Once the player has correctly completed all choices, Qaylan succeeds in disarming a BORG device implanted onto the ship's computer core. With the BORG device removed, the ship is about to head off to join The Federation at The Battle of Wolf 359, but is told the battle will be won without them. Q then reveals himself and expresses surprise at what Qaylan has accomplished. To preserve the timeline, he transports both the ship and crew 10 years into the future. The crew of the Righteous then leave to link up with the rest of Starfleet in repelling the new Borg invasion.

== Production ==
The script for the game was written by Hilary J. Bader; Bader began as Star Trek: The Next Generation (TNG) season 3 writing intern, and also wrote the TNG episodes "The Loss", "Hero Worship", and "Dark Page" (3 total for TNG). Bader went on to write for many children's cartoon shows and comic books, and also wrote for the computer game Star Trek: Klingon.

The live action segments of Star Trek: Borg were directed by James L. Conway and featured the return of John de Lancie as Q. The duo had previously worked together on the Star Trek: Voyager episode "Death Wish". The filming of the live action segments of the game took place at the same time as Star Trek: First Contact. Conway had been competing to direct that film against The Next Generation cast member Jonathan Frakes but lost out. However, Frakes did also direct the audiobook version of the game.

The USS Righteous sets are mostly redressed versions of the sets of the USS Voyager from the Star Trek: Voyager series, with the exception of the bridge, which was a redressed form of the bridge of the USS Excelsior as seen in the Voyager episode "Flashback".

Visual effects shots for this game were originally produced for the Star Trek: Deep Space Nine (DS9) pilot episode "Emissary" which also depicts the Battle of Wolf 359.

With the exception of Murray Rubinstein and some minor players, the entire cast has appeared on one or more of the Star Trek TV series. For example, Jeff Allin also guest-starred as a single parent in the TNG episode "Imaginary Friend"; John Cothran Jr. has played two different Klingon characters on TNG and DS9; and Marnie McPhail played one of the Enterprise-E crewmembers in Star Trek: First Contact (in which her character is also assimilated by the Borg).

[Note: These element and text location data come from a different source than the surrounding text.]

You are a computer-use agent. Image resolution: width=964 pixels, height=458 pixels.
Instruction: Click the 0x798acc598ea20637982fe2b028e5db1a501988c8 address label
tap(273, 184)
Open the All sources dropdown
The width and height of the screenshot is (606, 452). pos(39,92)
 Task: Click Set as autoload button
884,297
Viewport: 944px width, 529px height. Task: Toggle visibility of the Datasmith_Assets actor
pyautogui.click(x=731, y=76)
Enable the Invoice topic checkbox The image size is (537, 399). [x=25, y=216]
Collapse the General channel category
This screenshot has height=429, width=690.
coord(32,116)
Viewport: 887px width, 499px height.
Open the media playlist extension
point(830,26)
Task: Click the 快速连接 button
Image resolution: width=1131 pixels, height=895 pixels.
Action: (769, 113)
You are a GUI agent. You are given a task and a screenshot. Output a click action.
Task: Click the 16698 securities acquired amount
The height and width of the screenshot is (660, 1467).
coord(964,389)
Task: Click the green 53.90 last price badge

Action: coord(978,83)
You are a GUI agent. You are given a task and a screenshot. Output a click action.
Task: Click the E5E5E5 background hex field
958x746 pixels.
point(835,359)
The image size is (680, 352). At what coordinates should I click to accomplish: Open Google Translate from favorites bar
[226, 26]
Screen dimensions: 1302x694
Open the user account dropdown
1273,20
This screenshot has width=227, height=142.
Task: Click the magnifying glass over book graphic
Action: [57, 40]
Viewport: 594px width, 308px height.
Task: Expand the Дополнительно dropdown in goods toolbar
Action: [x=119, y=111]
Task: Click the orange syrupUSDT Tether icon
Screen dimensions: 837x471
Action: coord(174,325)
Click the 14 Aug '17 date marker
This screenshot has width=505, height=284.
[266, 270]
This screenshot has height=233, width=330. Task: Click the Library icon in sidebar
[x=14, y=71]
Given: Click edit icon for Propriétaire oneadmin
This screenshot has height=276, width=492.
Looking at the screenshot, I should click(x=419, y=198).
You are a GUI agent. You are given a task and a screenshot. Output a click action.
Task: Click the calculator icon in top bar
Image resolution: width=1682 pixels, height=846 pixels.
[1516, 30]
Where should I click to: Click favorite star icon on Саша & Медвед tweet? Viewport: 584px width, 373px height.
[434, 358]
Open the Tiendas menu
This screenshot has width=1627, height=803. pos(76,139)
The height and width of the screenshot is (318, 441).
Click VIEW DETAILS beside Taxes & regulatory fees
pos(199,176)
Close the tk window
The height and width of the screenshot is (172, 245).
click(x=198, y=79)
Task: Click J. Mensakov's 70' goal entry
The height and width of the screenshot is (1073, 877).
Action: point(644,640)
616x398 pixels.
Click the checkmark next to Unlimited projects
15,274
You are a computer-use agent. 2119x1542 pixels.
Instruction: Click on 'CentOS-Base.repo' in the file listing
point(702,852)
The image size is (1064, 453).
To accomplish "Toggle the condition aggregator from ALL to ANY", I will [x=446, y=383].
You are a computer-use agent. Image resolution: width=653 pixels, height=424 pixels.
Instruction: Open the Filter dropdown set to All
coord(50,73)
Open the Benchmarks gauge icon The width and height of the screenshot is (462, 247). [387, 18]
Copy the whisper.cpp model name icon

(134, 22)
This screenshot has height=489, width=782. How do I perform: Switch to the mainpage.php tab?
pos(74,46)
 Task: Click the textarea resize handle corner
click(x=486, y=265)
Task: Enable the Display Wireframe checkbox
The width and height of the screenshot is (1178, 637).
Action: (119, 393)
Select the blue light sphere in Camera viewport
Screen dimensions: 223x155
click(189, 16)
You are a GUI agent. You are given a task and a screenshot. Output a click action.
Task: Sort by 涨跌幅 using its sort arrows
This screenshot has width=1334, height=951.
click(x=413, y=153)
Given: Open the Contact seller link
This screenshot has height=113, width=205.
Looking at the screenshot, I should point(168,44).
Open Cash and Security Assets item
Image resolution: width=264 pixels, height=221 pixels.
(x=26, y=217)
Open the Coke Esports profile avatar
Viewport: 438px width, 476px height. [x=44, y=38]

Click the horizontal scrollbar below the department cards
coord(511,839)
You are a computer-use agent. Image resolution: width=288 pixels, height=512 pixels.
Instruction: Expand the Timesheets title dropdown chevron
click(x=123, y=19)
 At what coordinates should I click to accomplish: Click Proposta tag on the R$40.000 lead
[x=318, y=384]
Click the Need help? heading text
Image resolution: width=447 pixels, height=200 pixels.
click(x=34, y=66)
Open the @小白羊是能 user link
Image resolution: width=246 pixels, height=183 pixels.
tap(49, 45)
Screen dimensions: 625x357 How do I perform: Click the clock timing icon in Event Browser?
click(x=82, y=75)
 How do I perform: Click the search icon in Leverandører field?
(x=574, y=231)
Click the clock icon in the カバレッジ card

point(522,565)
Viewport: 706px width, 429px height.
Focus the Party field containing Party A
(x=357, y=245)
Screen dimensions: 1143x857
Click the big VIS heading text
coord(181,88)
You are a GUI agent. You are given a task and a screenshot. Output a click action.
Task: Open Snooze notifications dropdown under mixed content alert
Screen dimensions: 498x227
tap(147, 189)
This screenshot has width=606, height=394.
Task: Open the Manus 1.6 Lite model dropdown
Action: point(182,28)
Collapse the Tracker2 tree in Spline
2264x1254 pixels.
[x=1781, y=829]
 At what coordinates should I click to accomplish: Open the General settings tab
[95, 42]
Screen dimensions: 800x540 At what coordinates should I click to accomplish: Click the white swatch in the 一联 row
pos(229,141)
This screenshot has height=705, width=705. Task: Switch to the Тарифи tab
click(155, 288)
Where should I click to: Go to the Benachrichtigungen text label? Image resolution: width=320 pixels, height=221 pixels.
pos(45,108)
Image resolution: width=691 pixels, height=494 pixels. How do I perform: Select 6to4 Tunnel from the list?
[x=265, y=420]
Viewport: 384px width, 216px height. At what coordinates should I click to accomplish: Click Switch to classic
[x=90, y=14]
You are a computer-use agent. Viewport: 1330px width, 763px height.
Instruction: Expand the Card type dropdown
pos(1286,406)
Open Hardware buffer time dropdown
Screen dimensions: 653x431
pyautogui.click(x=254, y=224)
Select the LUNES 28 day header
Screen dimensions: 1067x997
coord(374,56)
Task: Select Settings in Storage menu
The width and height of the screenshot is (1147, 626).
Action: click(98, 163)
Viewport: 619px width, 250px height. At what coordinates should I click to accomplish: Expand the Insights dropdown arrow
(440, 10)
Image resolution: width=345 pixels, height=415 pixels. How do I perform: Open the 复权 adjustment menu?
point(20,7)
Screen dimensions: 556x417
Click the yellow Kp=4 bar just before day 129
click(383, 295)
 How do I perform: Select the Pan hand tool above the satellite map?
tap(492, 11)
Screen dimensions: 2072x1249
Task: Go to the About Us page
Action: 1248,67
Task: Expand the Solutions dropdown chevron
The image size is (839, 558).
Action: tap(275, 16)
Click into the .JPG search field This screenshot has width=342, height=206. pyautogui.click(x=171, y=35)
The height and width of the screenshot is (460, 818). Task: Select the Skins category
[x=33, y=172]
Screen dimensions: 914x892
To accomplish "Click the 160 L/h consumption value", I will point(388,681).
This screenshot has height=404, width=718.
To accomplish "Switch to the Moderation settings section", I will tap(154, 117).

The soundtrack to the game was later published by composer Dennis McCarthy on his own label in 2008.

==Reception==
Chris Hudak gave the game 4.1/10 in his review for GameSpot, and said that Star Trek: Borg didn't live up to the potential of the source material. While he described de Lancie's performance as "superb" but "wasted here", he said that the game was a "quick-pick-a-path mess". Furthermore, he felt that due to the interactive movie elements of the gameplay, it didn't feel much like a game at all. However, Roy Bassave, writing for the Knight-Ridder media group and published in The Buffalo News praised the game and said that it had superior production values to the First Contact film.

Barbara Krasnoff, of Computer Shopper, found fault with the game's interface, saying that it was hard to get the game to accept mouse clicks when you needed to select a series of numbers. She overall found it lacked challenge as if you were to die, then you are resurrected without penalty, but thought that it would be well received by fans of the franchise. The review in The Boston Herald made it clear that the game would only be received positively by fans, saying that the gameplay moved "incredibly slow". It did praise the plot, stating that it was "interesting and offers some funny and trademark-Trek moments for even the mildest fan". It gave the game a score of two and a half out of five. The game was later called a "bright spot" of Star Trek gaming by James Lileks of the Minneapolis Star-Tribune.

In September 2017, PC Gamer ranked Star Trek: Borg among the best Star Trek games.